Reading the final pages of Suzanne Segal’s Collision With the Infinite this morning got me thinking about what lies behind, beyond, within, and without my consciousness of thinking about those final pages.
Early on in the book I read that Segal had a profound experience at a bus stop in Paris. In fact, it’s listed in her Acknowledgments:
The Parisian mass transit system, for providing a bus stop in lieu of a bodhi tree.
Suddenly she felt separate from her body, a disconcerting feeling.
“I” was now behind my body looking out at the world without using the body’s eyes…Instead of experiencing through the physical senses, I was now bobbing behind the body like a buoy on the sea.
Segal had been a long time practitioner of Transcendental Meditation before she became disillusioned with the TM organizational bullshit and ego trips. Yet, she writes:
The thought did arise that perhaps this experience of witness was the state of Cosmic Consciousness Maharishi had described long before as the first stage of awakened awareness. But the mind instantly discarded this possibility because it seemed impossible that the hell realm I was inhabiting could have anything to do with Cosmic Consciousness.
Her book describes the frustration of consulting psychotherapist after psychotherapist, spiritual adept after spiritual adept, none of whom could explain what had happened to her. Segal eventually earned a Ph.D. in psychology, which didn’t cast light on her condition either.

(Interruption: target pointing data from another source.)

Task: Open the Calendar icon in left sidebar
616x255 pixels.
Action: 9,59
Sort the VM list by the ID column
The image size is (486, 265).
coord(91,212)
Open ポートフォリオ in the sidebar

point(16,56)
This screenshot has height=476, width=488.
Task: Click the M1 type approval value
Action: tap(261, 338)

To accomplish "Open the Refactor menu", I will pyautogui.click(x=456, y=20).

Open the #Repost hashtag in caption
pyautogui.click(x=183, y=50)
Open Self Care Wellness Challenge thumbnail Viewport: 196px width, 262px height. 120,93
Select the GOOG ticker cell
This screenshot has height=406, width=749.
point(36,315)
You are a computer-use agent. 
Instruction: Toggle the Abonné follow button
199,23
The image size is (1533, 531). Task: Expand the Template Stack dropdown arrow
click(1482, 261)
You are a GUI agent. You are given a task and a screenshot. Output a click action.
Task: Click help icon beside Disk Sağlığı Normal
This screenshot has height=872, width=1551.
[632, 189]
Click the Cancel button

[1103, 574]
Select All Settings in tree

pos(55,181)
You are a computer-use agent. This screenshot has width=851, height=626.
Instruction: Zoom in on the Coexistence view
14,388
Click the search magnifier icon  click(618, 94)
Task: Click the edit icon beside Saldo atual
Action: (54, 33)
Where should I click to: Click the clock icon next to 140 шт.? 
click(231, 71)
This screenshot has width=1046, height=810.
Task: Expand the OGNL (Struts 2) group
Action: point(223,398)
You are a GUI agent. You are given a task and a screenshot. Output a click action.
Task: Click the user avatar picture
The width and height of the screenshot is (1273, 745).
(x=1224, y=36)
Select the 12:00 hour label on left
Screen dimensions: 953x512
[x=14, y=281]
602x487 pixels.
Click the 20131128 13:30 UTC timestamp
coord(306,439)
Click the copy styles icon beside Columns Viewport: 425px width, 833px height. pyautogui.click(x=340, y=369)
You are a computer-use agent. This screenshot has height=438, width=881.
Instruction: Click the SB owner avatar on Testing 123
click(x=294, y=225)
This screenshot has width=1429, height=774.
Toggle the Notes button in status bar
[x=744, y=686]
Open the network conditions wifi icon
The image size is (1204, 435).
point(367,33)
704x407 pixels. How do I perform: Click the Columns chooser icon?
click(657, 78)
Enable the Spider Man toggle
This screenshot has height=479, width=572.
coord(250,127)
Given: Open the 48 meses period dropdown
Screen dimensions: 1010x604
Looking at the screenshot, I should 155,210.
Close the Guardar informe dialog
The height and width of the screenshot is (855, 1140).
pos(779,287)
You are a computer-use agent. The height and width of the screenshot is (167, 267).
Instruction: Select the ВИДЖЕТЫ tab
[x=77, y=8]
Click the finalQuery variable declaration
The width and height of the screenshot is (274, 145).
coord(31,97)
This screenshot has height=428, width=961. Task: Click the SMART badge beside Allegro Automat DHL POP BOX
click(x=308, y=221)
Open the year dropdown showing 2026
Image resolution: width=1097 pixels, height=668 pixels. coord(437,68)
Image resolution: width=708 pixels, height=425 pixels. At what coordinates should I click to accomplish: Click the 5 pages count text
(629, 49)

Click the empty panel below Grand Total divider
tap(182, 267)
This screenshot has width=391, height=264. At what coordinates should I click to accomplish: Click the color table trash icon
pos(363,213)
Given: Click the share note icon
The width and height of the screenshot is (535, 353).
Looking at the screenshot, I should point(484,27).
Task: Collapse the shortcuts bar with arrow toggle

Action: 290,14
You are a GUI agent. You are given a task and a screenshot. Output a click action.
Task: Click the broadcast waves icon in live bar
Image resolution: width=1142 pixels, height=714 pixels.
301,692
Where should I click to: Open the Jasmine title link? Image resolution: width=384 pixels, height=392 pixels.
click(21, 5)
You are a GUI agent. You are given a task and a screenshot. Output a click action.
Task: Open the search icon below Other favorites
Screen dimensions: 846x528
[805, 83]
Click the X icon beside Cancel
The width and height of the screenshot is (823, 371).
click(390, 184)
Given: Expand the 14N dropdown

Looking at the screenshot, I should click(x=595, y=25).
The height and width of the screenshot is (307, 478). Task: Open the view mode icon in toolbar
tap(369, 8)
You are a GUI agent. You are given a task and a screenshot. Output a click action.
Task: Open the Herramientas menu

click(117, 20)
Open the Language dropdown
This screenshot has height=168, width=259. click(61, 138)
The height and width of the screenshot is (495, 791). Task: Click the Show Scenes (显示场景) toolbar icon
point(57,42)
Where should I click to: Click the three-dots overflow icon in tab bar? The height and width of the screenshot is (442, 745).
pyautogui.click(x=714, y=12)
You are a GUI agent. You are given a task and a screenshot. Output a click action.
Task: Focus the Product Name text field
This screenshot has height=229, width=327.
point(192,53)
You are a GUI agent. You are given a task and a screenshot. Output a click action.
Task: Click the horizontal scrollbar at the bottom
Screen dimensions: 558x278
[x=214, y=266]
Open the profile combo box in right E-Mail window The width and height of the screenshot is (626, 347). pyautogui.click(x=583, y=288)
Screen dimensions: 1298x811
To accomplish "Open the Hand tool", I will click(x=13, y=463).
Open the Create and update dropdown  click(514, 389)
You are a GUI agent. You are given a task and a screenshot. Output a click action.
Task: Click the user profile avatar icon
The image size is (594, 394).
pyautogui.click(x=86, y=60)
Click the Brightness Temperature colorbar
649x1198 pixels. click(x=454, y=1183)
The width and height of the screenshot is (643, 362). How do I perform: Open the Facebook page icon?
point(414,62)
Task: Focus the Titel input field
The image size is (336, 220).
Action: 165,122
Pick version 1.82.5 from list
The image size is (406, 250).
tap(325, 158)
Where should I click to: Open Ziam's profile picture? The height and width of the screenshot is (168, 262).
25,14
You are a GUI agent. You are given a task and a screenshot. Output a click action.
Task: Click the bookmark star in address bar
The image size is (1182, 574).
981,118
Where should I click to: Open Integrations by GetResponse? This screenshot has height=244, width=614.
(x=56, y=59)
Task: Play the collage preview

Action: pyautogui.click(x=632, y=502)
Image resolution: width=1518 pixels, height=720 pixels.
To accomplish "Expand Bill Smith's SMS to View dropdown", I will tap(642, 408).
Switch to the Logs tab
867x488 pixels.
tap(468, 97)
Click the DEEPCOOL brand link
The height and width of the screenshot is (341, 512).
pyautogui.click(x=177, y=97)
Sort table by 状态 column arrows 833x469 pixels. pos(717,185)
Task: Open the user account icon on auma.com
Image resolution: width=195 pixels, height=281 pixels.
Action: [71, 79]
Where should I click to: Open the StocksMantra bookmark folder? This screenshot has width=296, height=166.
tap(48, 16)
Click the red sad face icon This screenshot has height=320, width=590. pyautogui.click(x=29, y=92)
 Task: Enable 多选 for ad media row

On her own, with the aid of some intensive meditation, she got it. Which essentially was: Segal was it. Or you could say, IT. That’s all there is. One substance she likes to call “vastness.” In other words, the infinite.
What seems to have occurred at the bus stop in Paris is that the human circuitry of this life started to participate consciously in the sense organ with which the vastness is constantly perceiving itself. The vastness is the substance of all things, existing everywhere simultaneous with the appearance of form.…The human circuitry is made of the same substance. When it consciously participates in the sense organ that the vastness is always using to perceive itself, the human circuitry becomes aware—not through its own sense organs, but through the sense organ of the vastness—that the substance of the infinite is its naturally occurring state.
Cool. And believable. I liked Segal’s book a lot more than I thought I would. I was prepared for New Agey pabulum. But she drew me in with her apparent honesty and forthright determination to figure out what had happened at the bus stop.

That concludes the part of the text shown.